**Exercise details:**
Extract every line below, verbatim.

**Records supplied:**
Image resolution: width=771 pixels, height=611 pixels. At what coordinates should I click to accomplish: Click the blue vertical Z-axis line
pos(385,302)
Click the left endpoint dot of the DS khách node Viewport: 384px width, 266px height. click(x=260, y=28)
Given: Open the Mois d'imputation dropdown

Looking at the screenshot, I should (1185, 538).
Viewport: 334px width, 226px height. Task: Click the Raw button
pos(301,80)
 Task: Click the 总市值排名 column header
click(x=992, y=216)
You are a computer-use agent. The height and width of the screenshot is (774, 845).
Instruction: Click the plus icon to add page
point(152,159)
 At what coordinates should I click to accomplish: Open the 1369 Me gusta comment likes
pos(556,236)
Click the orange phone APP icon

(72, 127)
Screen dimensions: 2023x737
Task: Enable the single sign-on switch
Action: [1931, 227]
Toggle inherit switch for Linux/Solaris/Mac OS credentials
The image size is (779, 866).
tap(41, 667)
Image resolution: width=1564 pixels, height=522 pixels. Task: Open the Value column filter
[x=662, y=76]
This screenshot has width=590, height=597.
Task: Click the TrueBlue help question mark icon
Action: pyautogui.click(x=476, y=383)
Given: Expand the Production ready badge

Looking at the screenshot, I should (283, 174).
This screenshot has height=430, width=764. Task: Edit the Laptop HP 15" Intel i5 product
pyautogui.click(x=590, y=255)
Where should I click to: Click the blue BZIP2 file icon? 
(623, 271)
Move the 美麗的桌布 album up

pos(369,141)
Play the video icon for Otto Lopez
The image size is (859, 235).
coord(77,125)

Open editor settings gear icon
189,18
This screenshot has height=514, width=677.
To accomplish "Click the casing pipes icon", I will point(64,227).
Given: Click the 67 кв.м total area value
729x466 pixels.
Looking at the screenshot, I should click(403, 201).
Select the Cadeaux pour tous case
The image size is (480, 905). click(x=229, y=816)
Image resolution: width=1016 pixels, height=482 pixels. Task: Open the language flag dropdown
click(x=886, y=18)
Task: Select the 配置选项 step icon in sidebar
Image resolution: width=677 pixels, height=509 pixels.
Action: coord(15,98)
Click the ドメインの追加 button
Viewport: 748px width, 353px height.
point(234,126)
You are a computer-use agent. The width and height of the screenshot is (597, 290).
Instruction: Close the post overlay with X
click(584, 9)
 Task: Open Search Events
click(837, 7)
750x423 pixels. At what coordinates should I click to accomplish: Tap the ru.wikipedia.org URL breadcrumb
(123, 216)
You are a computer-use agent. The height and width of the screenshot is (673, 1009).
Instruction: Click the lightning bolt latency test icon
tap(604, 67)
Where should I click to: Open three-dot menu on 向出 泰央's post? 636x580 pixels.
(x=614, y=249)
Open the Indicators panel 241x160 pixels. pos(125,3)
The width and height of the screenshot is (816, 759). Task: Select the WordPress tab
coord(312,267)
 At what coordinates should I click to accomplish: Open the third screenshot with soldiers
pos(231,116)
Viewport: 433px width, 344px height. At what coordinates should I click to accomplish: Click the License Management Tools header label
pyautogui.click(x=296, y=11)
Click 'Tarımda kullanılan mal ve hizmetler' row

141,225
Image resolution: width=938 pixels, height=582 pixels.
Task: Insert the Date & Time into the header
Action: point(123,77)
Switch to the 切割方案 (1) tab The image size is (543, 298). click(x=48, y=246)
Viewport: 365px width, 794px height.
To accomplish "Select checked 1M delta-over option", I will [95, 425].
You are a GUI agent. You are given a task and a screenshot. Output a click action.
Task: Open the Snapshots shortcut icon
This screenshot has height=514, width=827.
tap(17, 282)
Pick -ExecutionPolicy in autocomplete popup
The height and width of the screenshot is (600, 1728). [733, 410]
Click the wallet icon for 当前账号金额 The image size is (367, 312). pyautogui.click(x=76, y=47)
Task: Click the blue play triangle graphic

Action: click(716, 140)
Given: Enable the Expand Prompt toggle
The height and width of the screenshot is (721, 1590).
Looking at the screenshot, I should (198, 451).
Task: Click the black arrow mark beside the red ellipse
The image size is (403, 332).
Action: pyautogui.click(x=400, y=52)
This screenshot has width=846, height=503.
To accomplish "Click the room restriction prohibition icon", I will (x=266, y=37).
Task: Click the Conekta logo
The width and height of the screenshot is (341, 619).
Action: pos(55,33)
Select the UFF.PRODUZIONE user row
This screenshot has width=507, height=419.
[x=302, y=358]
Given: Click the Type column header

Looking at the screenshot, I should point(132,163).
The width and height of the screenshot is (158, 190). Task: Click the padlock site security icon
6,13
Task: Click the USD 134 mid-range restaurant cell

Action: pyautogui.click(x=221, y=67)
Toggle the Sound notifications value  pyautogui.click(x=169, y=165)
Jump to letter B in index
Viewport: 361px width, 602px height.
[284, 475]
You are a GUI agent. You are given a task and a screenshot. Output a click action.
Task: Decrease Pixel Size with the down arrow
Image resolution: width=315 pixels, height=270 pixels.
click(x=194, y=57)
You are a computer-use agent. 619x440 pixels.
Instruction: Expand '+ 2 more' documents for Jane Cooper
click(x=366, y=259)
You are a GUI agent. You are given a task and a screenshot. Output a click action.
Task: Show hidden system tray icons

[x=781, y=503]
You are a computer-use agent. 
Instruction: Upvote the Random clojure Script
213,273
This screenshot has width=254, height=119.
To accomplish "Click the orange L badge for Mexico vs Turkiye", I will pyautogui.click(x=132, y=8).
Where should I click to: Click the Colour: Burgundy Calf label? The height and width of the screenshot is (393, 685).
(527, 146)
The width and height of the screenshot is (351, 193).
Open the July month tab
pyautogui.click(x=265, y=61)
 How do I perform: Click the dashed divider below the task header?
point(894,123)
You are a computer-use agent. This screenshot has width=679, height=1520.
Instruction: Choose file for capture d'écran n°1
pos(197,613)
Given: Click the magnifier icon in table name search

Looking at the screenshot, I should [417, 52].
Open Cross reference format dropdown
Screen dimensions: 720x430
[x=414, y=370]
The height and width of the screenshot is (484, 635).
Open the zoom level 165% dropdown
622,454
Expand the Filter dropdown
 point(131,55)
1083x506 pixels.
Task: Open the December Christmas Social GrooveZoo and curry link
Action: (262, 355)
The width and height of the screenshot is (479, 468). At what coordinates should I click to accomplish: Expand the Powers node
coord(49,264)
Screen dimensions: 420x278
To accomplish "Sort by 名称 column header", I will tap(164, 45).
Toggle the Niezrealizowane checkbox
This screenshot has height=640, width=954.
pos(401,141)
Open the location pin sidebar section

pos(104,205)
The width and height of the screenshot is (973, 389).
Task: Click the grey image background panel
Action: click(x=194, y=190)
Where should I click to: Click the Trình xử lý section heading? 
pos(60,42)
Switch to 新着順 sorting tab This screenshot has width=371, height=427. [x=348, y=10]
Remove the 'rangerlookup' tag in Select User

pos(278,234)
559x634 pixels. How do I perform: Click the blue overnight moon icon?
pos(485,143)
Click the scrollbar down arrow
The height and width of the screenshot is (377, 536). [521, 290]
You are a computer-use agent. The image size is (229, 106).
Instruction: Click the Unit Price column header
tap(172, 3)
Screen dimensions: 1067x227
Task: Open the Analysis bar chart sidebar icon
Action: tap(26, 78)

**Answer to this problem:**
Image resolution: width=771 pixels, height=611 pixels. At what coordinates should I click to accomplish: Click the blue vertical Z-axis line
pos(385,302)
Click the left endpoint dot of the DS khách node Viewport: 384px width, 266px height. click(x=260, y=28)
Given: Open the Mois d'imputation dropdown

Looking at the screenshot, I should (1185, 538).
Viewport: 334px width, 226px height. Task: Click the Raw button
pos(301,80)
 Task: Click the 总市值排名 column header
click(x=992, y=216)
You are a computer-use agent. The height and width of the screenshot is (774, 845).
Instruction: Click the plus icon to add page
point(152,159)
 At what coordinates should I click to accomplish: Open the 1369 Me gusta comment likes
pos(556,236)
Click the orange phone APP icon

(72, 127)
Screen dimensions: 2023x737
Task: Enable the single sign-on switch
Action: [1931, 227]
Toggle inherit switch for Linux/Solaris/Mac OS credentials
The image size is (779, 866).
tap(41, 667)
Image resolution: width=1564 pixels, height=522 pixels. Task: Open the Value column filter
[x=662, y=76]
This screenshot has width=590, height=597.
Task: Click the TrueBlue help question mark icon
Action: pyautogui.click(x=476, y=383)
Given: Expand the Production ready badge

Looking at the screenshot, I should (283, 174).
This screenshot has height=430, width=764. Task: Edit the Laptop HP 15" Intel i5 product
pyautogui.click(x=590, y=255)
Where should I click to: Click the blue BZIP2 file icon? 
(623, 271)
Move the 美麗的桌布 album up

pos(369,141)
Play the video icon for Otto Lopez
The image size is (859, 235).
coord(77,125)

Open editor settings gear icon
189,18
This screenshot has height=514, width=677.
To accomplish "Click the casing pipes icon", I will point(64,227).
Given: Click the 67 кв.м total area value
729x466 pixels.
Looking at the screenshot, I should click(403, 201).
Select the Cadeaux pour tous case
The image size is (480, 905). click(x=229, y=816)
Image resolution: width=1016 pixels, height=482 pixels. Task: Open the language flag dropdown
click(x=886, y=18)
Task: Select the 配置选项 step icon in sidebar
Image resolution: width=677 pixels, height=509 pixels.
Action: coord(15,98)
Click the ドメインの追加 button
Viewport: 748px width, 353px height.
point(234,126)
You are a computer-use agent. The width and height of the screenshot is (597, 290).
Instruction: Close the post overlay with X
click(584, 9)
 Task: Open Search Events
click(837, 7)
750x423 pixels. At what coordinates should I click to accomplish: Tap the ru.wikipedia.org URL breadcrumb
(123, 216)
You are a computer-use agent. The height and width of the screenshot is (673, 1009).
Instruction: Click the lightning bolt latency test icon
tap(604, 67)
Where should I click to: Open three-dot menu on 向出 泰央's post? 636x580 pixels.
(x=614, y=249)
Open the Indicators panel 241x160 pixels. pos(125,3)
The width and height of the screenshot is (816, 759). Task: Select the WordPress tab
coord(312,267)
 At what coordinates should I click to accomplish: Open the third screenshot with soldiers
pos(231,116)
Viewport: 433px width, 344px height. At what coordinates should I click to accomplish: Click the License Management Tools header label
pyautogui.click(x=296, y=11)
Click 'Tarımda kullanılan mal ve hizmetler' row

141,225
Image resolution: width=938 pixels, height=582 pixels.
Task: Insert the Date & Time into the header
Action: point(123,77)
Switch to the 切割方案 (1) tab The image size is (543, 298). click(x=48, y=246)
Viewport: 365px width, 794px height.
To accomplish "Select checked 1M delta-over option", I will [95, 425].
You are a GUI agent. You are given a task and a screenshot. Output a click action.
Task: Open the Snapshots shortcut icon
This screenshot has height=514, width=827.
tap(17, 282)
Pick -ExecutionPolicy in autocomplete popup
The height and width of the screenshot is (600, 1728). [733, 410]
Click the wallet icon for 当前账号金额 The image size is (367, 312). pyautogui.click(x=76, y=47)
Task: Click the blue play triangle graphic

Action: click(716, 140)
Given: Enable the Expand Prompt toggle
The height and width of the screenshot is (721, 1590).
Looking at the screenshot, I should (198, 451).
Task: Click the black arrow mark beside the red ellipse
The image size is (403, 332).
Action: pyautogui.click(x=400, y=52)
This screenshot has width=846, height=503.
To accomplish "Click the room restriction prohibition icon", I will (x=266, y=37).
Task: Click the Conekta logo
The width and height of the screenshot is (341, 619).
Action: pos(55,33)
Select the UFF.PRODUZIONE user row
This screenshot has width=507, height=419.
[x=302, y=358]
Given: Click the Type column header

Looking at the screenshot, I should point(132,163).
The width and height of the screenshot is (158, 190). Task: Click the padlock site security icon
6,13
Task: Click the USD 134 mid-range restaurant cell

Action: pyautogui.click(x=221, y=67)
Toggle the Sound notifications value  pyautogui.click(x=169, y=165)
Jump to letter B in index
Viewport: 361px width, 602px height.
[284, 475]
You are a GUI agent. You are given a task and a screenshot. Output a click action.
Task: Decrease Pixel Size with the down arrow
Image resolution: width=315 pixels, height=270 pixels.
click(x=194, y=57)
You are a computer-use agent. 619x440 pixels.
Instruction: Expand '+ 2 more' documents for Jane Cooper
click(x=366, y=259)
You are a GUI agent. You are given a task and a screenshot. Output a click action.
Task: Show hidden system tray icons

[x=781, y=503]
You are a computer-use agent. 
Instruction: Upvote the Random clojure Script
213,273
This screenshot has width=254, height=119.
To accomplish "Click the orange L badge for Mexico vs Turkiye", I will pyautogui.click(x=132, y=8).
Where should I click to: Click the Colour: Burgundy Calf label? The height and width of the screenshot is (393, 685).
(527, 146)
The width and height of the screenshot is (351, 193).
Open the July month tab
pyautogui.click(x=265, y=61)
 How do I perform: Click the dashed divider below the task header?
point(894,123)
You are a computer-use agent. This screenshot has width=679, height=1520.
Instruction: Choose file for capture d'écran n°1
pos(197,613)
Given: Click the magnifier icon in table name search

Looking at the screenshot, I should [417, 52].
Open Cross reference format dropdown
Screen dimensions: 720x430
[x=414, y=370]
The height and width of the screenshot is (484, 635).
Open the zoom level 165% dropdown
622,454
Expand the Filter dropdown
 point(131,55)
1083x506 pixels.
Task: Open the December Christmas Social GrooveZoo and curry link
Action: (262, 355)
The width and height of the screenshot is (479, 468). At what coordinates should I click to accomplish: Expand the Powers node
coord(49,264)
Screen dimensions: 420x278
To accomplish "Sort by 名称 column header", I will tap(164, 45).
Toggle the Niezrealizowane checkbox
This screenshot has height=640, width=954.
pos(401,141)
Open the location pin sidebar section

pos(104,205)
The width and height of the screenshot is (973, 389).
Task: Click the grey image background panel
Action: click(x=194, y=190)
Where should I click to: Click the Trình xử lý section heading? 
pos(60,42)
Switch to 新着順 sorting tab This screenshot has width=371, height=427. [x=348, y=10]
Remove the 'rangerlookup' tag in Select User

pos(278,234)
559x634 pixels. How do I perform: Click the blue overnight moon icon?
pos(485,143)
Click the scrollbar down arrow
The height and width of the screenshot is (377, 536). [521, 290]
You are a computer-use agent. The image size is (229, 106).
Instruction: Click the Unit Price column header
tap(172, 3)
Screen dimensions: 1067x227
Task: Open the Analysis bar chart sidebar icon
Action: tap(26, 78)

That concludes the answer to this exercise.